7. Une manière d'écouter : le désir propre des candidats 
Qu'est-ce donc, de la complexité des questions sexuelles, qui est repris, mis en mots et écrit dans leurs rapports de surveillance des dossiers des candidats. Le premier lieu d'investigation des fantasmes sexuels pour les candidats est dans leur analyse, en présence d'un analyste qui est prêt à accompagner en connaissant les limites et en les sécurisant. En tant qu'analystes formateurs, nous devons réfléchir à la façon d'écouter et de parler avec les candidats sur leur propre sexualité. Ils doivent avoir la possibilité d'enquêter librement. Sinon, la tendance à éviter le matériel sexuel est renforcée. De plus, leur désir vis-à-vis de leurs propres cas de formation doit être intégré et compris en profondeur, à moins qu'il n'y ait un risque de transgression. 

8. "L'étincelle"  
Comment trouver des moyens de ne pas éluder le sujet de la sexualité, entre patient et analyste, candidat et analyste en formation, pour entretenir « l'étincelle » (d'Eros) ? C'est pour ça que viennent les patients, avec leurs dépressions, leurs angoisses, leurs compulsions. Ils ont le droit que nous nous tournions vers eux avec l'étincelle, alors seulement pour les aider à faire le douloureux travail de renoncement - que leurs souhaits ne soient pas exaucés avec cet objet de désir - l'analyste - tout comme il n'avait pas été possible d'être remplies de leurs objets premiers : les objets du désir sexuel infantile précoce. La constellation œdipienne, la famille, est encore aujourd'hui le lieu le plus fréquent des transgressions. 
Cela ne signifie pas que le désir est mauvais, au contraire - c'est l'étincelle de la vie, un dérivé de la pulsion de vie que nous ne sommes pas autorisés à refuser à nos patients - par peur de nos propres conflits névrotiques œdipiens non résolus. À cela, nous devons faire attention.  

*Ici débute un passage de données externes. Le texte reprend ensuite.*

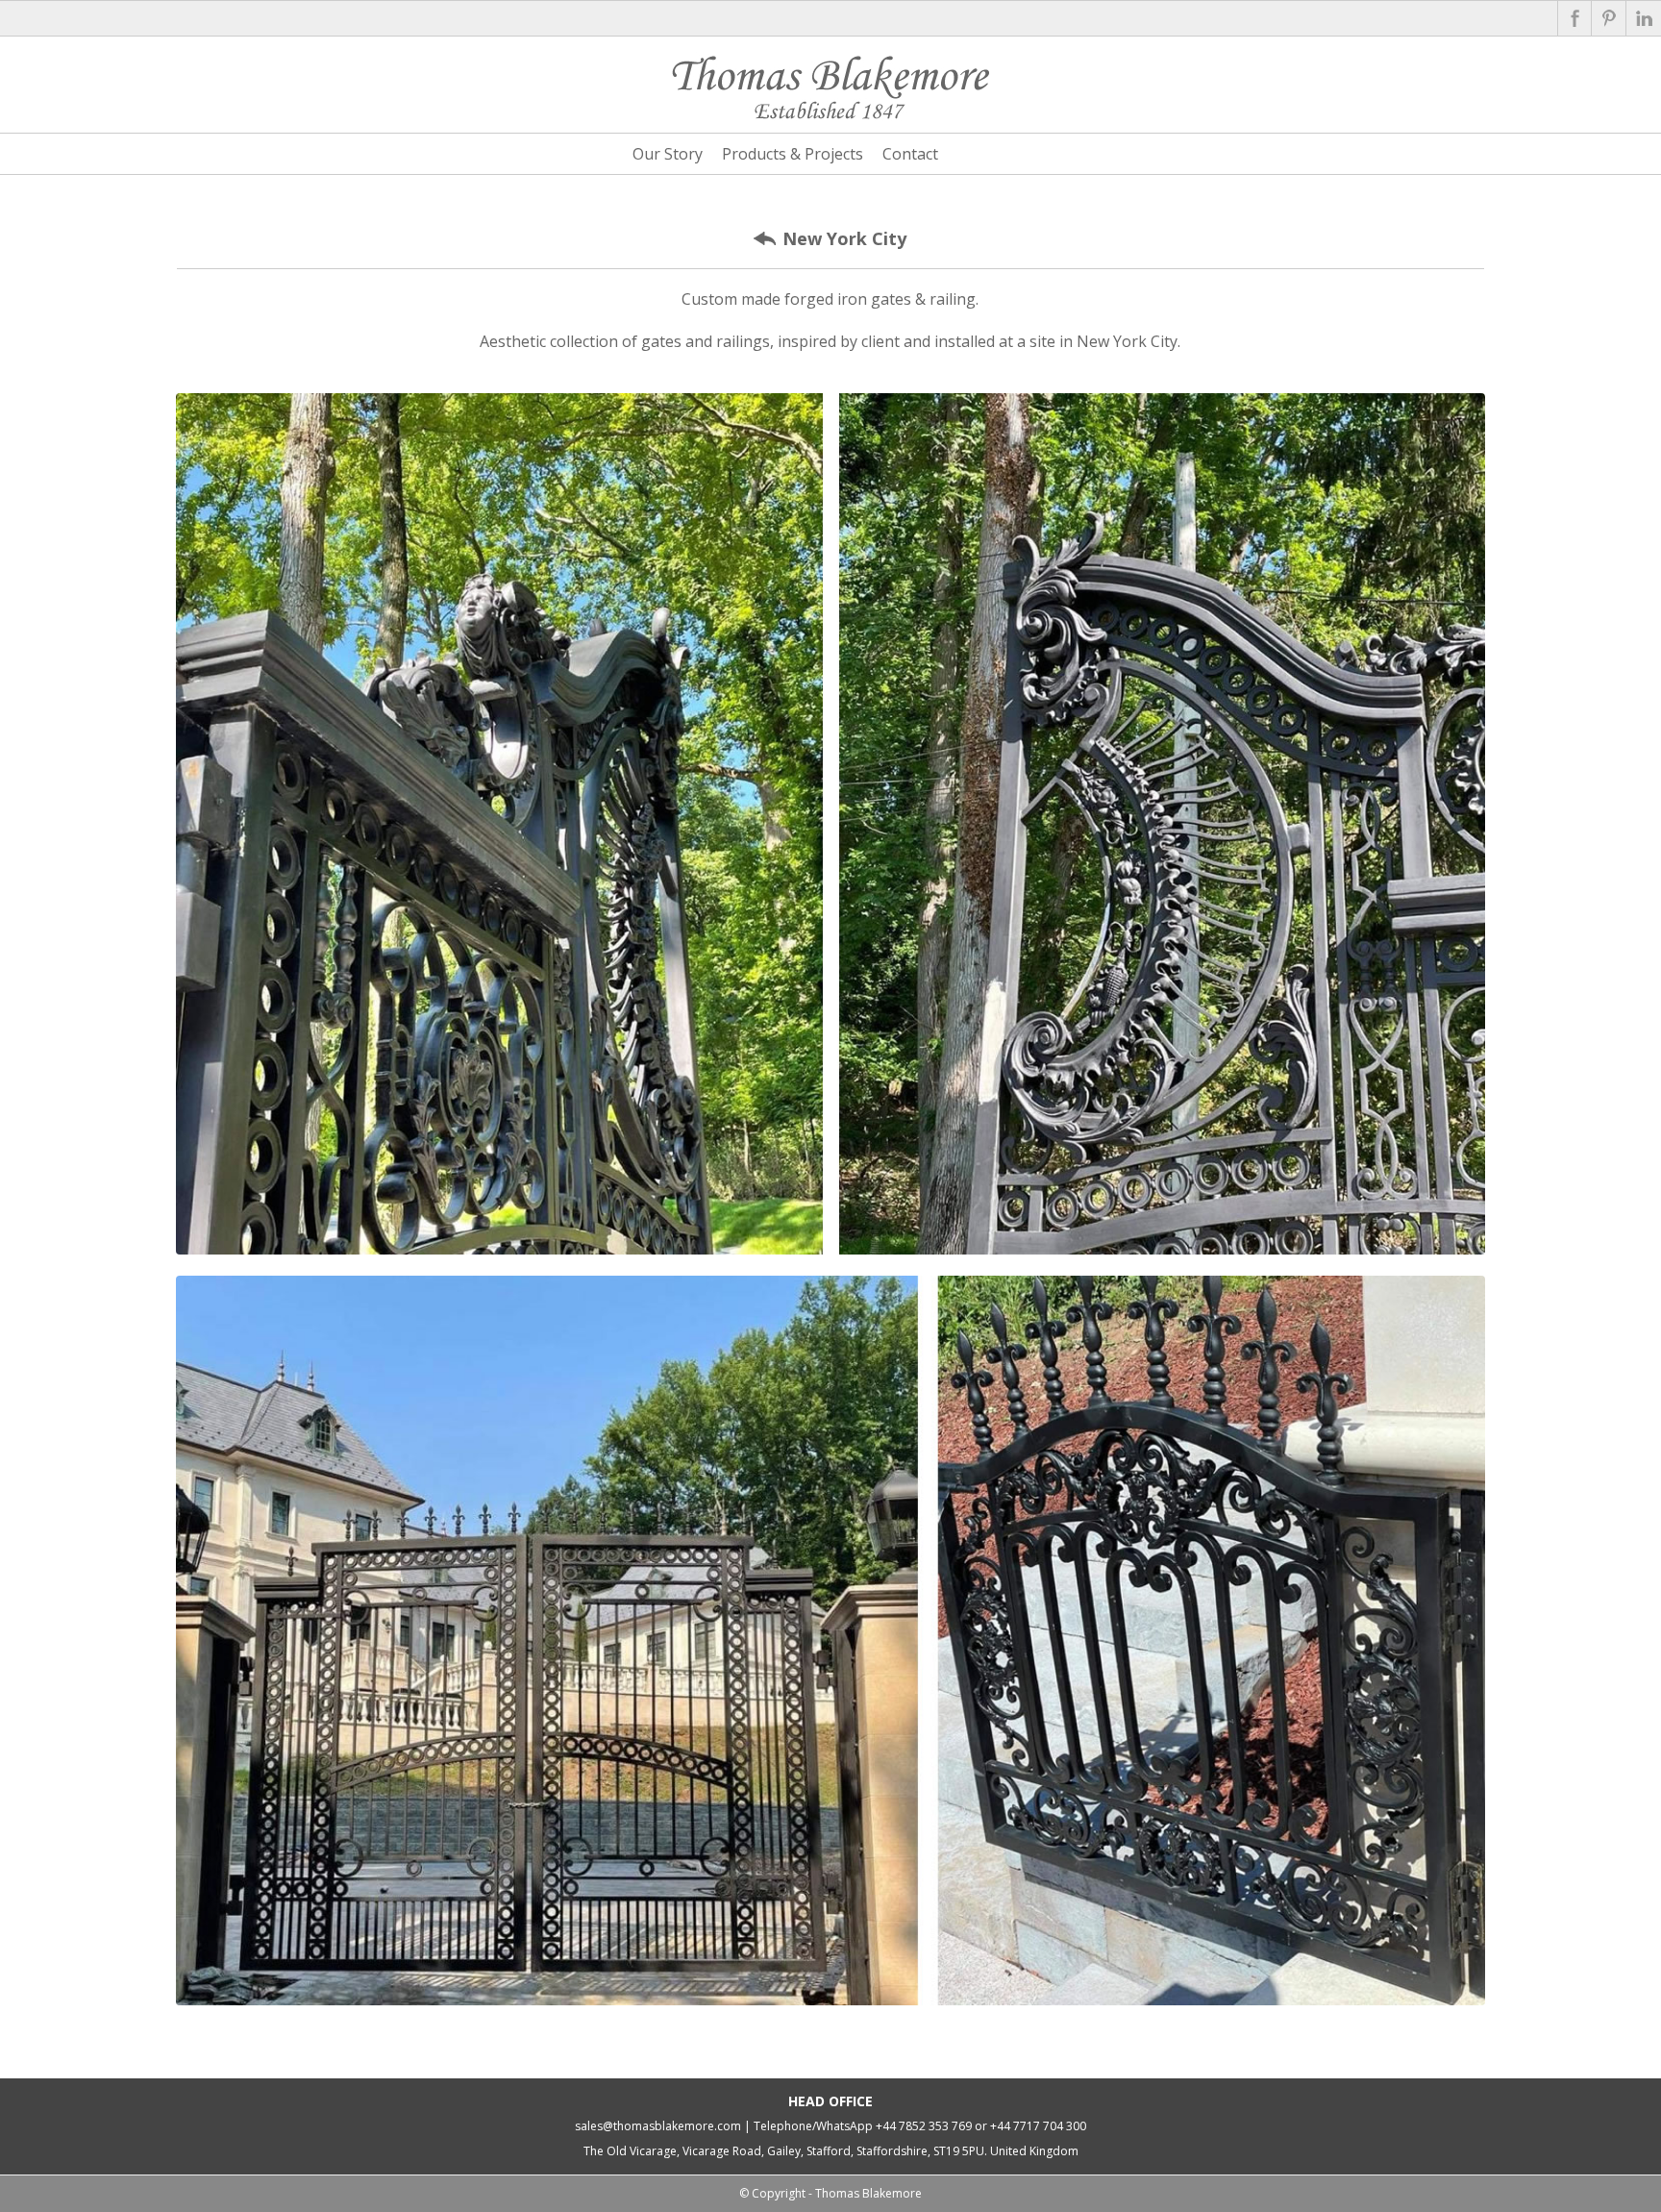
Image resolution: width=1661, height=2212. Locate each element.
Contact (910, 153)
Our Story (667, 153)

  Une version complète de cet article a été publiée dans Tagungsband DPV Hamburg 2022.
 De Clerck, R. (2007) Le regard pénétrant : Sigmund Freud - Lucian Freud" ; De Clerck, R. (2019) et "Quelle est la profondeur de la peau : surface et profondeur dans les portraits de femmes de Lucian Freud"
 Déclaration Journée internationale de la femme 2023

Auteur
Rotraut De Clerck, psychanalyste en pratique privée. Analyste formateur à l'Institut psychanalytique de Francfort (FPI) et à l'Institut psychanalytique de Mayence (mpi). Formation post-universitaire en psychanalyse kleinienne à la Tavistock Clinic et à l'Institute of Psychoanalysis de Londres. Associé à l'Institut de Psychanalyse en tant qu'invité de longue durée. Président du groupe ad hoc EPF : « Psychanalyse en littérature – Littérature en psychanalyse » ; Consultant IPA en Comité Culture deux mandats.